Se você ainda não assistiu à série, se nasceu depois de 1993 ou se nasceu antes mas não lembra de Waco, aqui vai uma breve cola.
O Ramo Davidiano é uma seita que saiu da Igreja Adventista do Sétimo Dia, de linha protestante e restauracionista, que surgiu por volta dos anos 1930s nos Estados Unidos. 25 anos depois, uma nova separação originou o braço Davidiano no qual David Koresh (nascido Vernon Wayne Howell) se uniu e passou a liderar. David se proclamava seu último profeta e eles se preparavam para a segunda vinda de Cristo, descrita na Bíblia como parte do Apocalipse.
Koresh, um pedófilo e fanático, conduzia a pequena comunidade isolada em uma área isolada a 16km de Waco, no Texas, com total domínio sobre seus seguidores. Os membros da seita compravam e usavam armas, como é permitido no Texas, mas depois de uma denúncia de que estariam também com bombas, a polícia foi ao local investigar. Ao chegar lá, os policiais foram recebidos a tiros, o que sugere que houve vazamento de informação. Mas isso não é esclarecido 100% no início, começamos direto testemunhando o primeiro ataque que provocou a tragédia final. Se não há uma conclusão sobre “como os membros da seita sabiam da vinda da polícia” e a razão pela qual foram agressivos, fica uma falha que nos faz acompanhar o resto estupefados. Nem mesmo fica claro quem atirou primeiro em quem, algo que até hoje é inconclusivo.
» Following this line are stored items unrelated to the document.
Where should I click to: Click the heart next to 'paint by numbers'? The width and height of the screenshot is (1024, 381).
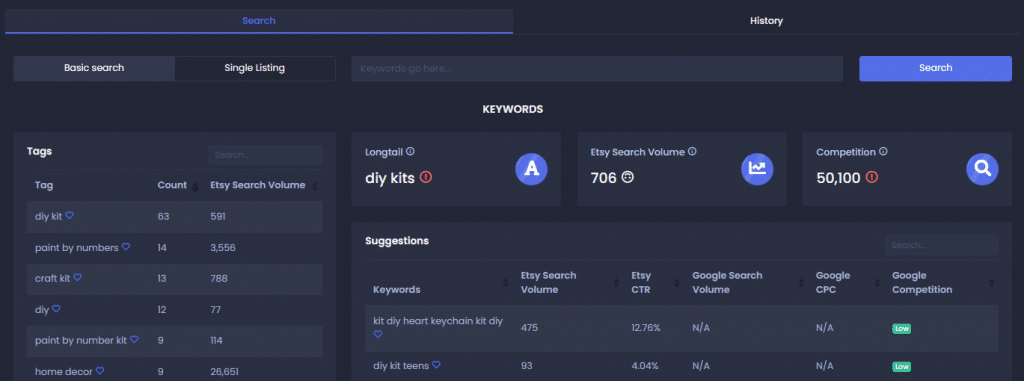point(126,247)
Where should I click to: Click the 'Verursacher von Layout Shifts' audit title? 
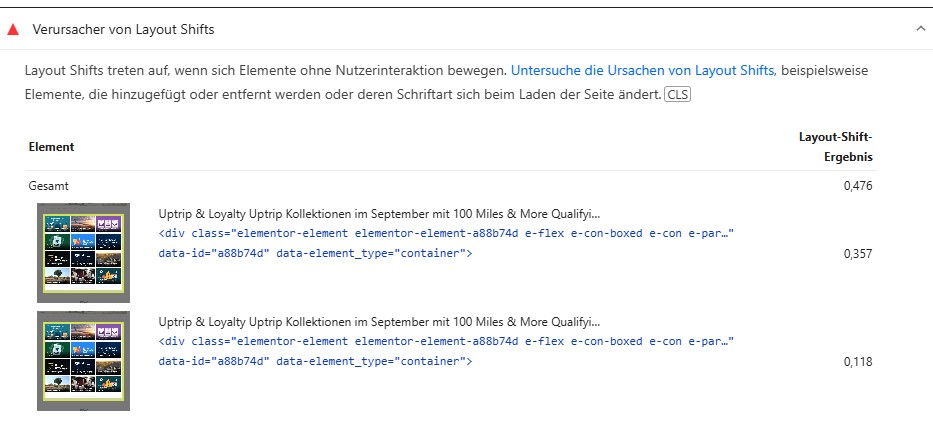124,30
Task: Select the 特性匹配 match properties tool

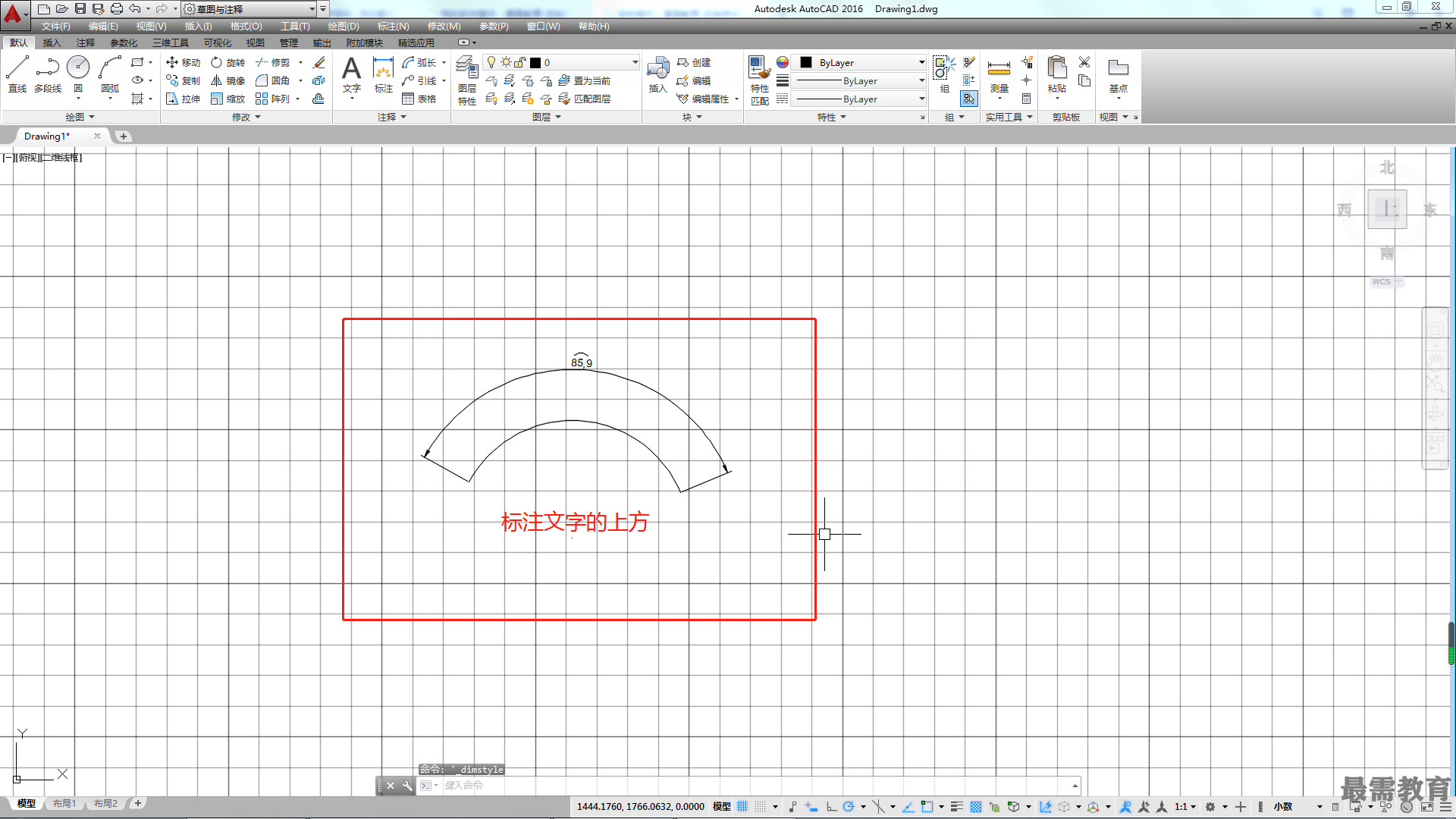Action: point(759,80)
E sem esclarecimentos, a dúvida é alimentada até o fim. O que é incrível da série é que todo cerco foi registrado pela equipe de notícias local desde o momento em que a polícia começou a se reunir até o momento em que a tragédia terminou. O incêndio que efetivamente concluiu os quase dois meses de negociações é outra dúvida (crucial) até hoje não solucionada. O FBI alega que foi um suicídio em grupo com os próprios seguidores ateando o fogo (que começou simultâneamente em três lugares), mas sobreviventes mantém a possibilidade de um acidente ou até erro dos policiais. E isso que isso tem de relevante, além da morte de 25 crianças e 51 adultos? Para um Timothy McVeigh foi o Governo interferindo na liberdade das pessoas e a “justificativa” para matar milhares de outras – incluindo crianças – quando colocou a bomba no prédio do FBI anos depois. E como quer mostrar o diretor, também levou ao radicalismo mostrado nos ataques ao Congresso americano em 2021. Repressão e radicalismo, mais de 30 anos no mesmo lugar.
Mas, se não buscar informação que não é fornecida no documentário há o risco de má interpretação, isso sim um dos problemas crescentes e atuais. Cuidado!